(Beginning of Given text)

I have spent so much time thinking the past week that I think I've made up for not having graduated high school. I wish this was a happy go lucky post about the joy I got from Blissdom, and that will come, I promise. This is just more important right now.

This is the post wear I'm going to put my soul on the line. The post where I'm not going to hide what I'm going through. The post where I will potentially alienate people. Fuck.

Let's start at the beginning. I am a fraud a huge fraud. I spend my days making people smile and helping people, I come home and cry. I come home and fall apart. I am horribly horribly depressed, fairly heavily medicated and the exact opposite of what most people see.

I give away money every day, I fund raise and fight for people who can't fight for themselves. I wake up every morning not knowing if my lights will turn on or if my phone is still working. It's so ridiculous, its laughable. Laughable if I wasn't so busy bawling my face off. I sit in my car every day when I get home and cry. I avoid going into my home as long as possible. my home is the reality of the sadness of my life.

So many people spend time telling me I have such a light and such potential and they see such great things for me. I have no idea how to get those great things. People are trying to help me but I don't comprehend shit. I don't get it. And everything takes so much time.

I broke down at Blissdom so many times. In the Social Media for Social Good panel I asked how I can live my dream, not sacrifice my happiness and still feed my family and cried. I curled up in my bed and questioned what I was thinking spending money on a conference when I should have been paying bills. I listened to panels talk, knowing many of these people believed in me and wanted the best for me but I honestly had no idea why.

(End of Given text)
(Beginning of Dataset excerpts)

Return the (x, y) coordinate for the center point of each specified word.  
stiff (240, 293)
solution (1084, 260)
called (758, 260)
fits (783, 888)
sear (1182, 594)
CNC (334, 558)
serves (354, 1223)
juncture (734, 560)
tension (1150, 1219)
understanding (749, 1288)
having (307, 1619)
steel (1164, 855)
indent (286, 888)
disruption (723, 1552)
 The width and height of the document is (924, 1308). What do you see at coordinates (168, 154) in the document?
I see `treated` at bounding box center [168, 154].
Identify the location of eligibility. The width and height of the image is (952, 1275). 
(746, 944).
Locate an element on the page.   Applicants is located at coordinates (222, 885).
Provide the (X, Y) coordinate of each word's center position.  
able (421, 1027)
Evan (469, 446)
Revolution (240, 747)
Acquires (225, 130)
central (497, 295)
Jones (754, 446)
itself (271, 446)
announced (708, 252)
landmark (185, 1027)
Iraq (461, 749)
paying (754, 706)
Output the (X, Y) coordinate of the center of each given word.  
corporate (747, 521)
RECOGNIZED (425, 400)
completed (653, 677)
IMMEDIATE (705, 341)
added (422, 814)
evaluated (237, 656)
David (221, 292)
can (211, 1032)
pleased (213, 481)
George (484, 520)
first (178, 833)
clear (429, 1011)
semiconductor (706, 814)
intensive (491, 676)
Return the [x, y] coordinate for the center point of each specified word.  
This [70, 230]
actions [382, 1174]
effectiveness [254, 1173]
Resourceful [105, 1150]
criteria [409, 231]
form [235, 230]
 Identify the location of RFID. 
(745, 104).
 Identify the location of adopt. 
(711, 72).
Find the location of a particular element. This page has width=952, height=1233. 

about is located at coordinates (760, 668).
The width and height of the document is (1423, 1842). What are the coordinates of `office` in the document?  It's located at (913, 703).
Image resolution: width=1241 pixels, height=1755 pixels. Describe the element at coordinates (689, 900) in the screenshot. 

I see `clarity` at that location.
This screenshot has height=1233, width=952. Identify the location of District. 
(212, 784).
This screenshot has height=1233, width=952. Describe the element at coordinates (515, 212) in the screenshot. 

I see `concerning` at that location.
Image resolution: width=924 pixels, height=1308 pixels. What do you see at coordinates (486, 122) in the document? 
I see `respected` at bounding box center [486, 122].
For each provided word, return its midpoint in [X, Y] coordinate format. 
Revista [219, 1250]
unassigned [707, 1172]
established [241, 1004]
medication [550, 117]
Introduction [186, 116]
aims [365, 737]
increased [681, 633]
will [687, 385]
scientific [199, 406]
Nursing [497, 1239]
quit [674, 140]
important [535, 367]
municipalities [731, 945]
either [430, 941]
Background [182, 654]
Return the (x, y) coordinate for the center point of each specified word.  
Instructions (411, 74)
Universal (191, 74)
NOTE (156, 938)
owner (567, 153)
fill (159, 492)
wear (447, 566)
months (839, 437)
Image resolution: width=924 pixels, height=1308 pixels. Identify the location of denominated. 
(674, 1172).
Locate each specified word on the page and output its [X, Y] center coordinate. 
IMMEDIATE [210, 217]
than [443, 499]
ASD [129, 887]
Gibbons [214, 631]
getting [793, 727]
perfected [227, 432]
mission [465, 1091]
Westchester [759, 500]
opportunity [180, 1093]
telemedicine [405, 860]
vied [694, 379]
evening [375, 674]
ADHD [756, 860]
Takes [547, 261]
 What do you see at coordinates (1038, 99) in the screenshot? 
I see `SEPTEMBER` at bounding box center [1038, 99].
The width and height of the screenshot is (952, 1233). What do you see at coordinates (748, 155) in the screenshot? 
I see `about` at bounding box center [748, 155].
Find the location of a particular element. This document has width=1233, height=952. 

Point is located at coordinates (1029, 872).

(End of Dataset excerpts)

- _Required work_
Alter everything in the depression post from "I give away" down to "of my life." by replacing "car" with "truck". The records are separate material and have no connection to the depression post.

- _Output for this exercise_
I give away money every day, I fund raise and fight for people who can't fight for themselves. I wake up every morning not knowing if my lights will turn on or if my phone is still working. It's so ridiculous, its laughable. Laughable if I wasn't so busy bawling my face off. I sit in my truck every day when I get home and cry. I avoid going into my home as long as possible. my home is the reality of the sadness of my life.